Among 26 studies with definable pathological protocols, 19 reported FN results. The metastatic types of FNs were available in 18 studies, including 24 MAM, 51 MIM, and 29 ITC in 101 patients (table 2). The metastatic types of TPs were available in nine studies, including 95 MAM, 14 MIM, and one ITC in 110 patients (table 3). The pooled sensitivity of FSE were 0.79 (95%CI: 0.70–0.86) if ITC were not considered, and 0.94 (95%CI: 0.85–0.98) if only MAM was considered. Notably, only four of the 24 (16.7%) FN-MAM were missed, whereas 13 of the 15 (86.7%) TP-MIM/ITC were detected under L-protocol.

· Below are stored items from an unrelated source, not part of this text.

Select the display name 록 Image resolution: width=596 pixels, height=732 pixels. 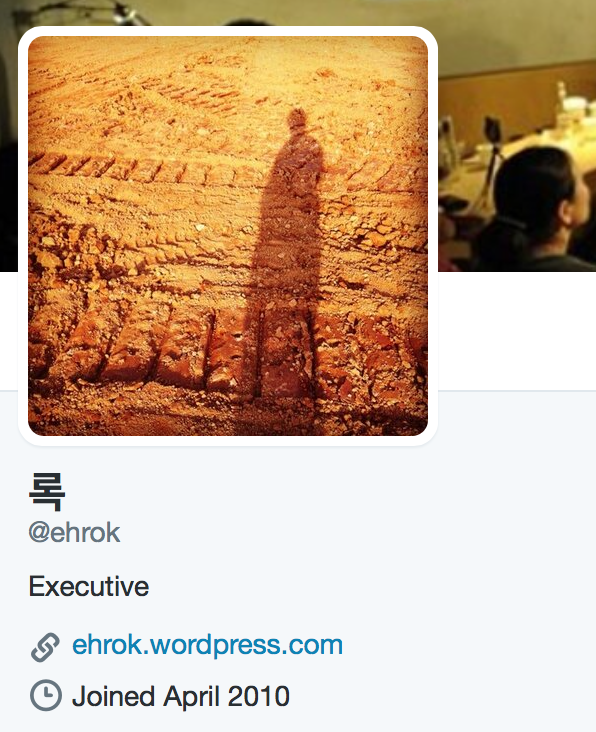pos(47,491)
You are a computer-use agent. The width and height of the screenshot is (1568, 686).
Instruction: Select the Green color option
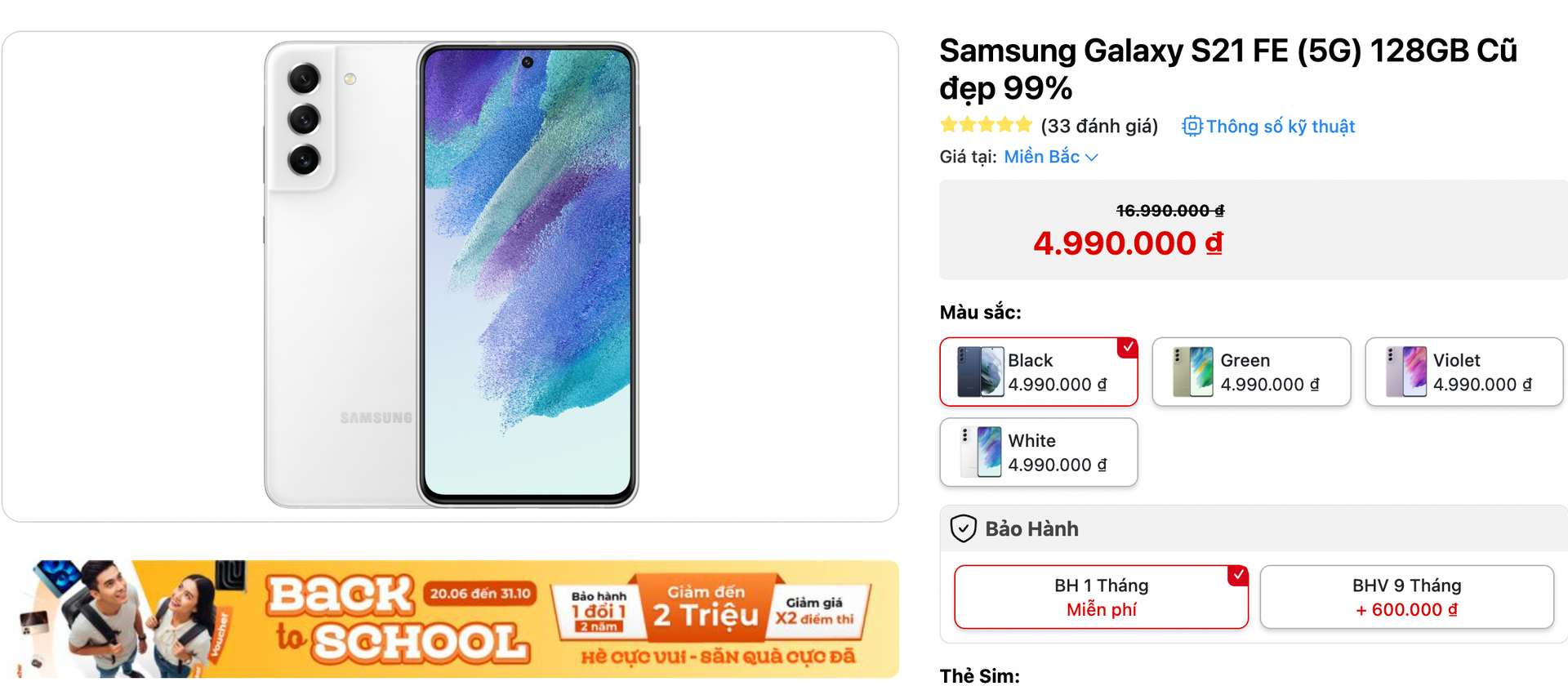pos(1251,372)
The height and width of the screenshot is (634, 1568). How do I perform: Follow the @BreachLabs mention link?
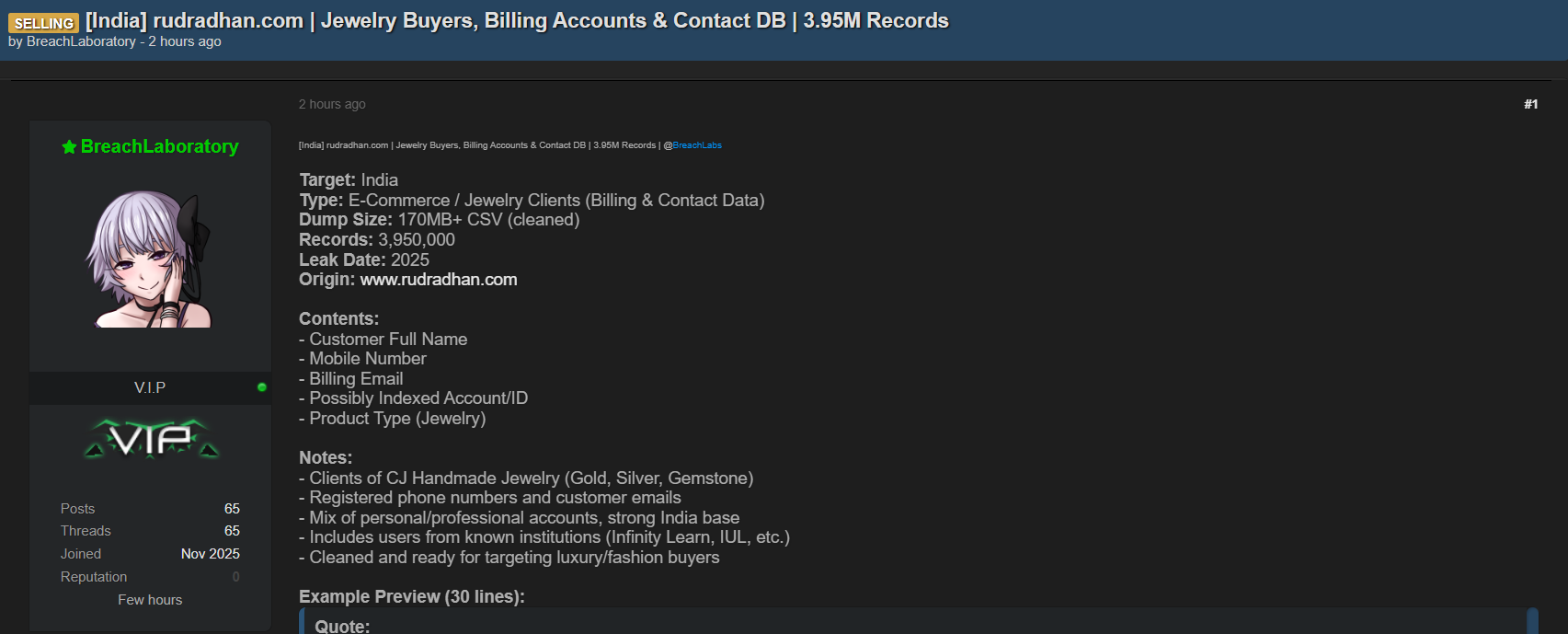(x=696, y=145)
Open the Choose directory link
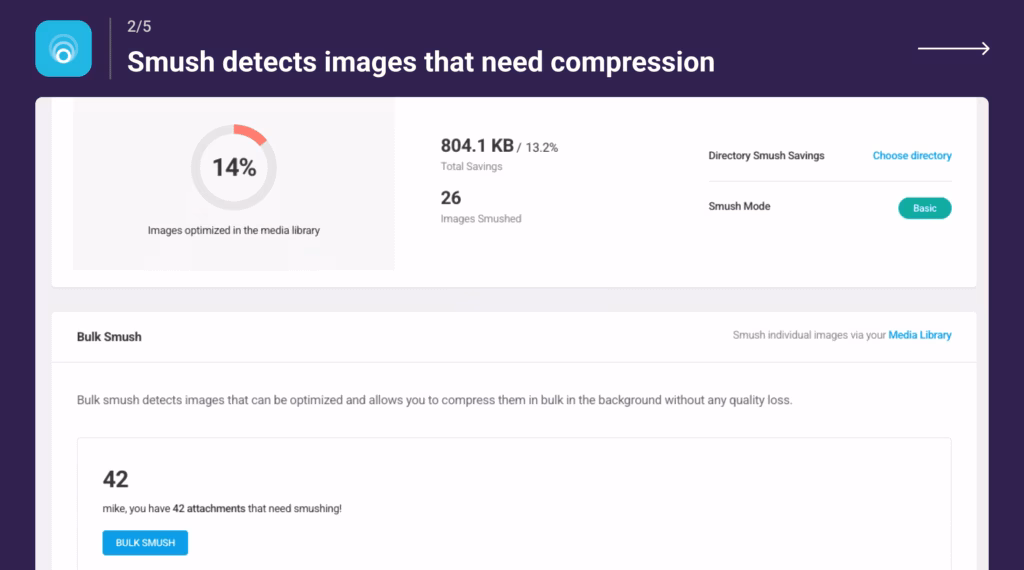This screenshot has width=1024, height=570. [x=911, y=156]
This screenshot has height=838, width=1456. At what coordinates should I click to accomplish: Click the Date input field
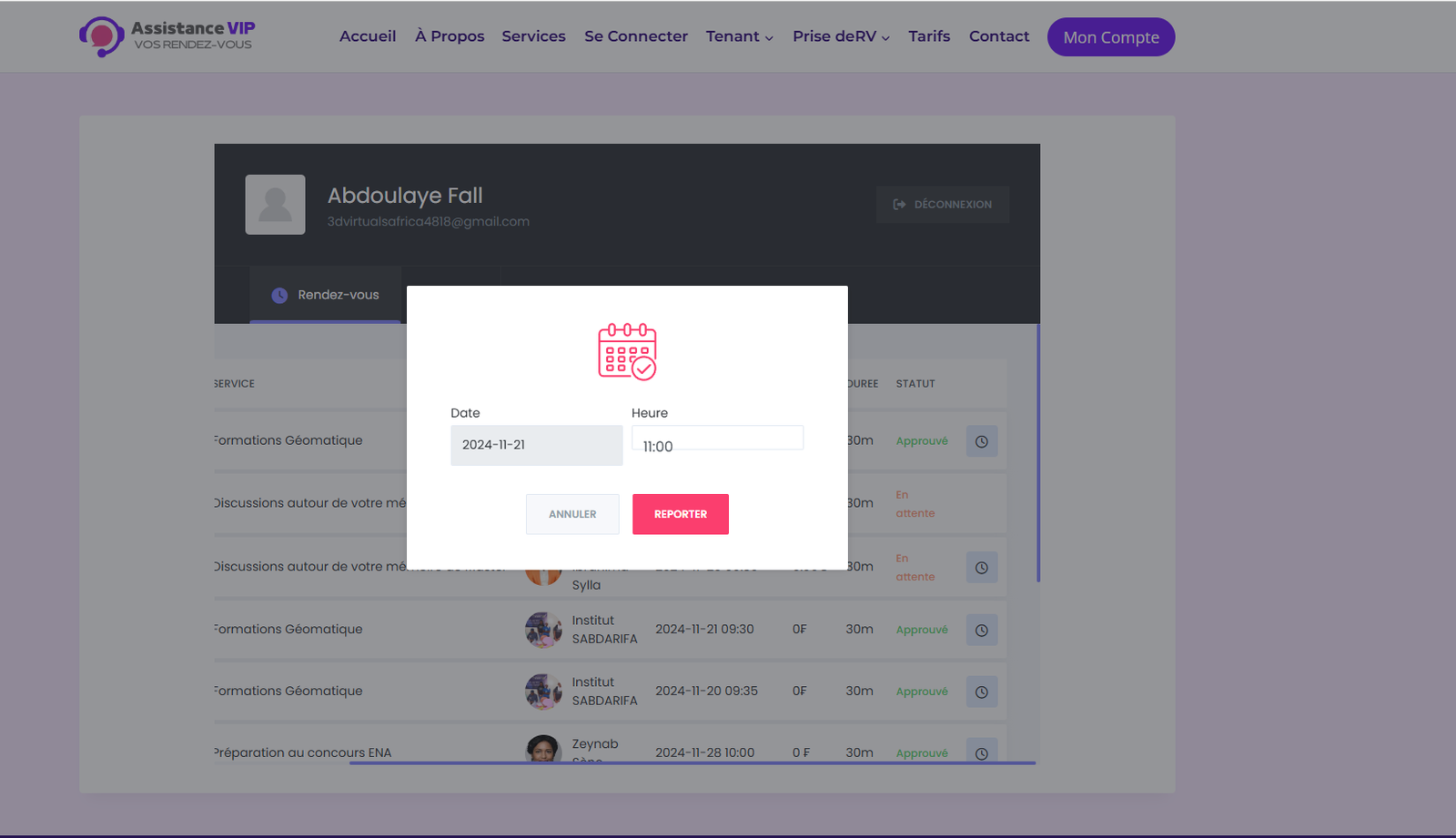536,445
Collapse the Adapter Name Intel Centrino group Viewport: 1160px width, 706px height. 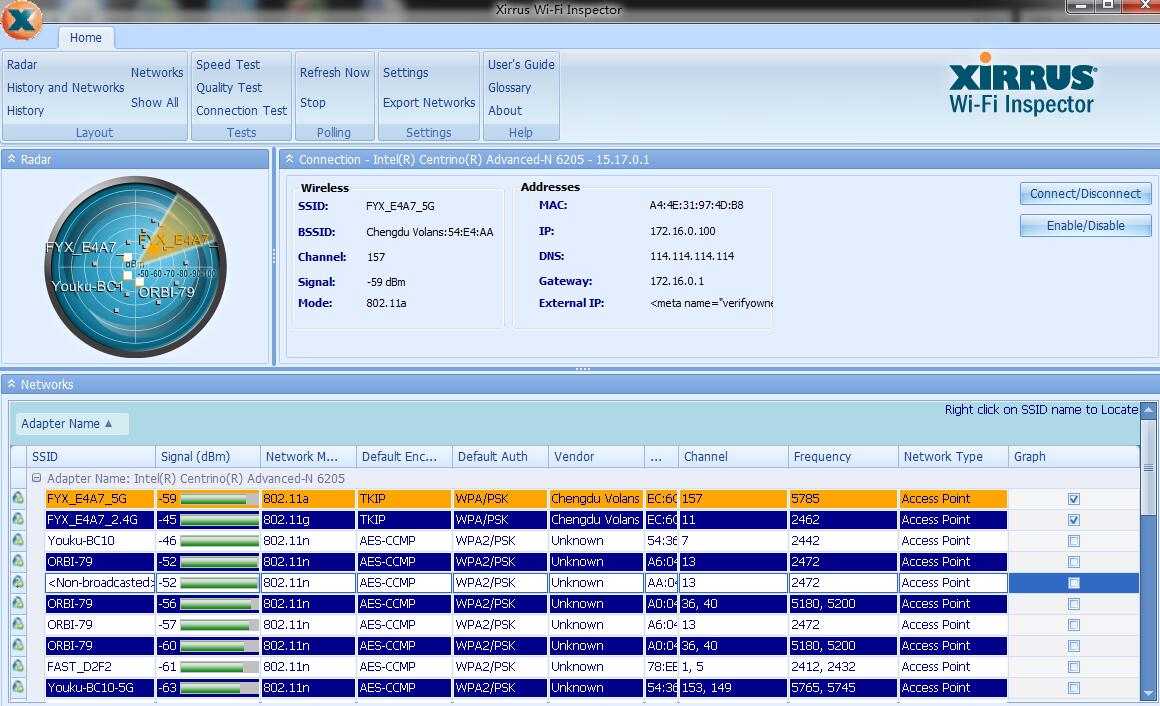pos(37,478)
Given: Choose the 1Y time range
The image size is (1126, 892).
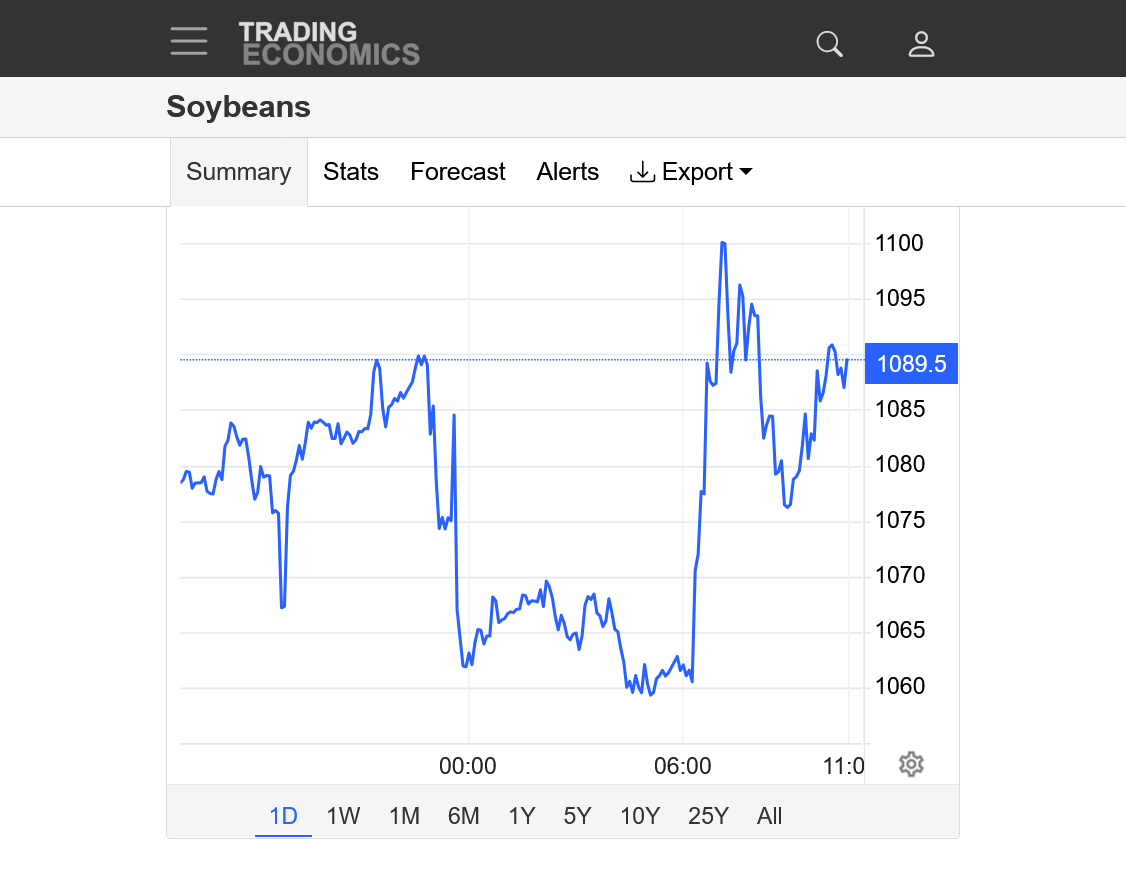Looking at the screenshot, I should click(x=522, y=816).
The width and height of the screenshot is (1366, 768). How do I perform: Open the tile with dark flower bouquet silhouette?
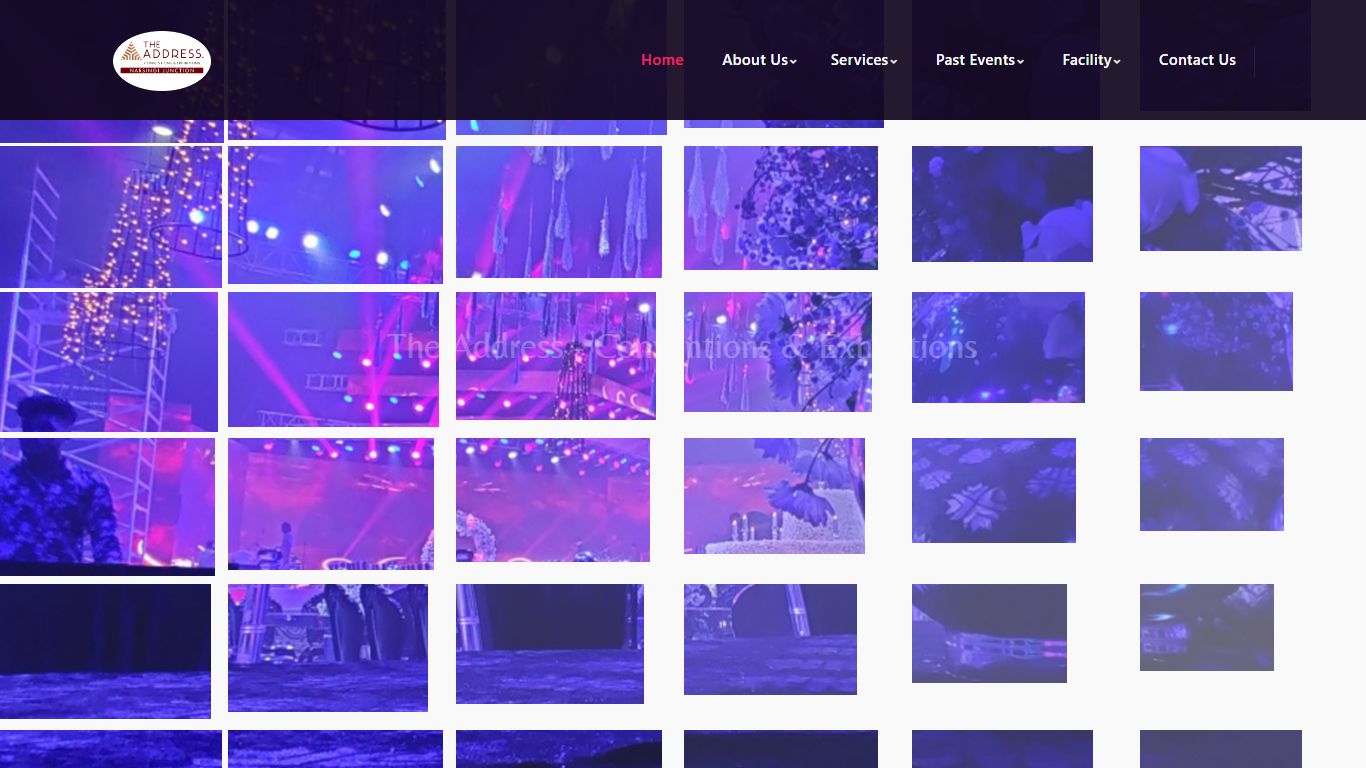pos(781,208)
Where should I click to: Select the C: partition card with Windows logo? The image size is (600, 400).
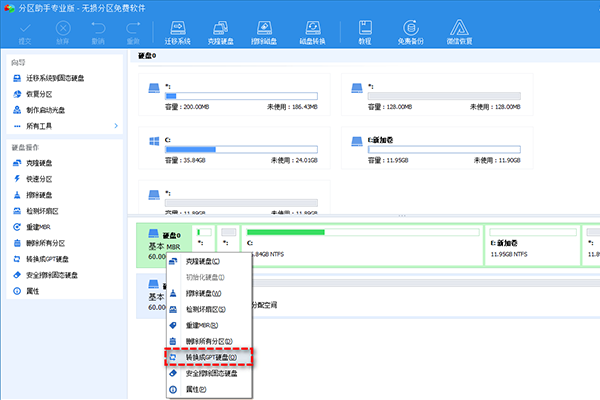[x=233, y=144]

We conducted meta-regressions to investigate the source of heterogeneity in sensitivities. Studies were categorized into subgroups by the study design (prospective and retrospective), SLNB strategy (whether the surgical approaches were affected by FSE results: yes and no), sample size (<60 and ≥60), overall metastatic rate (<20% and ≥20%), reference standard (DPE protocol: adequate and inadequate), and index test (FSE protocol: E and L). Five studies were excluded from meta-regression due to undefinable methodologies. Finally, FSE protocol was found to be the only source of heterogeneity (p<0.001, table 4).
Subgroup analysis showed decreased heterogeneities in both subgroups stratified by FSE protocol (Q=7.59, I 2=0%, p=0.82 for L-protocol; Q=28.90, I 2=58.47%, p<0.001 for E-protocol). The sensitivity pooled achieved 0.86 (95%CI: 0.79–0.91) in the L-protocol subgroup (13 studies, 650 patients), whereas it was 0.59 (0.46–0.72) in the E-protocol subgroup (13 studies, 1047 patients). The difference reached statistical significance (P<0.001). If ITC was not considered, the pooled sensitivities would be 0.88 (0.81–0.93) and 0.64 (0.52–0.75) for L and E-protocol subgroup, respectively (p<0.001). If only MAM was considered, the pooled sensitivities would be 0.97 (95%CI 0.89–0.99) and 0.86 (0.74–0.93) for L and E-protocol subgroup, respectively (p=0.01). In sensitivity analyses (supplementary p23–27), whatever the alterations made in study setting or statistical model, the observation that sectioning protocol determined the accuracy of FSE, remained unchanged.